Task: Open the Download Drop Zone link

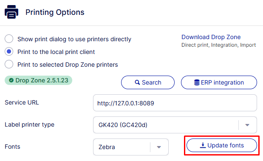Action: click(211, 37)
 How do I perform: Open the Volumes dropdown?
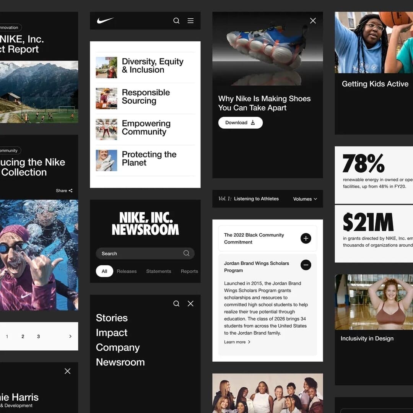[x=305, y=199]
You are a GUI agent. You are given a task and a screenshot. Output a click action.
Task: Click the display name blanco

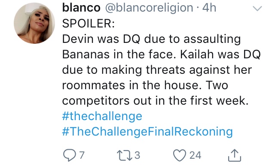pos(81,8)
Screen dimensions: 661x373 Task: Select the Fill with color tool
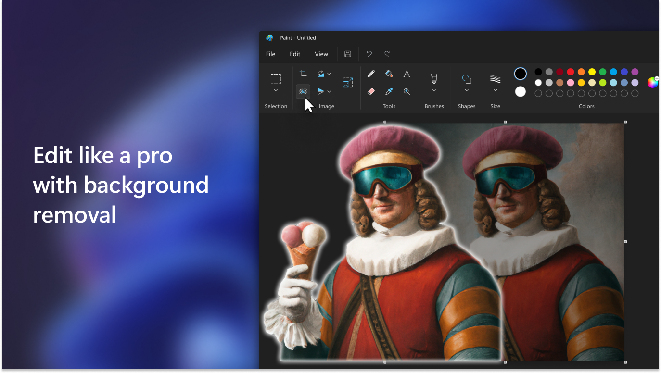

-=-=-=-=-

§ **INSTRUCTIONS TO FOLLOW**:
When you repeat the data, keep it exact and drop every picture.

§ **ANSWER TO THIS EXERCISE**:
Task: Open the Download Drop Zone link

Action: click(211, 37)
 How do I perform: Open the Volumes dropdown?
[x=305, y=199]
You are a GUI agent. You are given a task and a screenshot. Output a click action.
Task: Click the display name blanco

pos(81,8)
Screen dimensions: 661x373 Task: Select the Fill with color tool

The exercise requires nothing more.